--- Document section ---
--- Begin ---

12.0066 gleanings

Humanist Discussion Group (humanist@kcl.ac.uk)
Wed, 10 Jun 1998 22:23:36 +0100 (BST)

Humanist Discussion Group, Vol. 12, No. 66.
Centre for Computing in the Humanities, King's College London
<http://www.princeton.edu/~mccarty/humanist/>
<http://www.kcl.ac.uk/humanities/cch/humanist/>

Date: Sun, 07 Jun 1998 09:12:54 +0100
From: Willard McCarty <Willard.McCarty@kcl.ac.uk>
Subject: gleanings

>From the Guardian Online section, Thursday 4 June 1998, for which see
<http://online.guardian.co.uk/>.

(1) Duncan Campbell, "Hiding from the spies in the sky", a story in the wake
of the nuclear tests in India and Pakistan about how the Internet was and
can be be used to determine when operations on the ground cannot be detected
by the US spy satellites. "Images from space used to provide advance
warnings, but not any more. Indian technicians simply calculated when the
satellites would be overhead so they knew when to hide... as any nation with
data from the Internet can now do." So, if you wish to get up to any
potentially very interesting hanky-panky under the open skies, you can now
use the Internet in a way you may not have considered. "Whether you're
skinny-dipping in Somerset, or harvesting dope plants in the Sierra Nevada
[that Californian stereotype again!], or just want a reason to take up
watching the sky at night, programs and data about satellites of every kind
can be taken from the Net." URLs are provided.

--- End ---

--- Problems to solve ---
**1.** According to the Humanist post, what did Indian technicians calculate?
**2.** Reproduce a passage from the Humanist post, starting at the words "Centre for Computing" and ending after "<http://online.guardian.co.uk/>.".
The source data has no connection to the Humanist post above.

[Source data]
--- Begin ---

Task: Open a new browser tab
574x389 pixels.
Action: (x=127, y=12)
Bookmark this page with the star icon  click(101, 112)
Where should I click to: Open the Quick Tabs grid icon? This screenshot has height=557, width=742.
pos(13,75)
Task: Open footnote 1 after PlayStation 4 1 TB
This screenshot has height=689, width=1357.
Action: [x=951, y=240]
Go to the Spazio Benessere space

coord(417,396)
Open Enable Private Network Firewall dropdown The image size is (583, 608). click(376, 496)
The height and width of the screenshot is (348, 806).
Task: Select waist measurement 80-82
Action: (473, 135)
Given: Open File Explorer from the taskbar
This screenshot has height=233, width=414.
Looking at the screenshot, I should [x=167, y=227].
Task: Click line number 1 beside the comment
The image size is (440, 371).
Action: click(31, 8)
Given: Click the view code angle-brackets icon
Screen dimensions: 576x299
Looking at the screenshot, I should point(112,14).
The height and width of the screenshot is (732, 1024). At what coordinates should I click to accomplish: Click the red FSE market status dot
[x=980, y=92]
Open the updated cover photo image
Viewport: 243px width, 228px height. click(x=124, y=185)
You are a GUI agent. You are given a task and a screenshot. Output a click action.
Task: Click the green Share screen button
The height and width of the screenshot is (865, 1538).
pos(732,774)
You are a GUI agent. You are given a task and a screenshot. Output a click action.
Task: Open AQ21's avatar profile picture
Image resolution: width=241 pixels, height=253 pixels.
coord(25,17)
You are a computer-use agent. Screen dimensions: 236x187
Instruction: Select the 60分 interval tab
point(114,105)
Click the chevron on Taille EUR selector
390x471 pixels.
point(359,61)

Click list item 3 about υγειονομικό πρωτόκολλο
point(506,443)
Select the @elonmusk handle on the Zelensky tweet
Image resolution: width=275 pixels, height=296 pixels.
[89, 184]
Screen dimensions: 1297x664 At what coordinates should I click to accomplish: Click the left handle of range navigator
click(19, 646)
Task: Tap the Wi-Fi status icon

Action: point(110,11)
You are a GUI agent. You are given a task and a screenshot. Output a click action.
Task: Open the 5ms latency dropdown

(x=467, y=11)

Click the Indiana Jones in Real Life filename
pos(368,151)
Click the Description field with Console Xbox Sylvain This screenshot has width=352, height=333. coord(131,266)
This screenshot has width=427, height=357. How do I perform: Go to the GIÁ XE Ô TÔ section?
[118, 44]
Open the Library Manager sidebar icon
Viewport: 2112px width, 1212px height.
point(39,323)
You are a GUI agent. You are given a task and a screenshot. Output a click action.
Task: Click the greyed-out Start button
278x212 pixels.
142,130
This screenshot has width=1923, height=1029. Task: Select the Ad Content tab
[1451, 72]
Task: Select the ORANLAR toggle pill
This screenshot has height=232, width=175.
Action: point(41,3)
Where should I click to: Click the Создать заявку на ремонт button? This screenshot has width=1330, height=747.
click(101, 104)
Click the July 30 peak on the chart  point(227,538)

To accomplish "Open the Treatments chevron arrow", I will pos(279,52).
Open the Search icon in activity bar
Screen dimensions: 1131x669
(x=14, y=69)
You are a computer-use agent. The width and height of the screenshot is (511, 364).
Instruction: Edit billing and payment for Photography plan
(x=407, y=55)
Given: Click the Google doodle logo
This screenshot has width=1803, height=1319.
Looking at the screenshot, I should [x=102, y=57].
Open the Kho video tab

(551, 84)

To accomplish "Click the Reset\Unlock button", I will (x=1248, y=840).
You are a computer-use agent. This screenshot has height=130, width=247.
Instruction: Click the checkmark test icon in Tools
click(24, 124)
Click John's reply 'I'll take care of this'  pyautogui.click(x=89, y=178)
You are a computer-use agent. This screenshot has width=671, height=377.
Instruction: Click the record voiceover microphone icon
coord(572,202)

--- End ---

--- Solution set ---
**1.** When the satellites would be overhead, so they knew when to hide.

**2.**
Centre for Computing in the Humanities, King's College London
<http://www.princeton.edu/~mccarty/humanist/>
<http://www.kcl.ac.uk/humanities/cch/humanist/>

Date: Sun, 07 Jun 1998 09:12:54 +0100
From: Willard McCarty <Willard.McCarty@kcl.ac.uk>
Subject: gleanings

>From the Guardian Online section, Thursday 4 June 1998, for which see
<http://online.guardian.co.uk/>.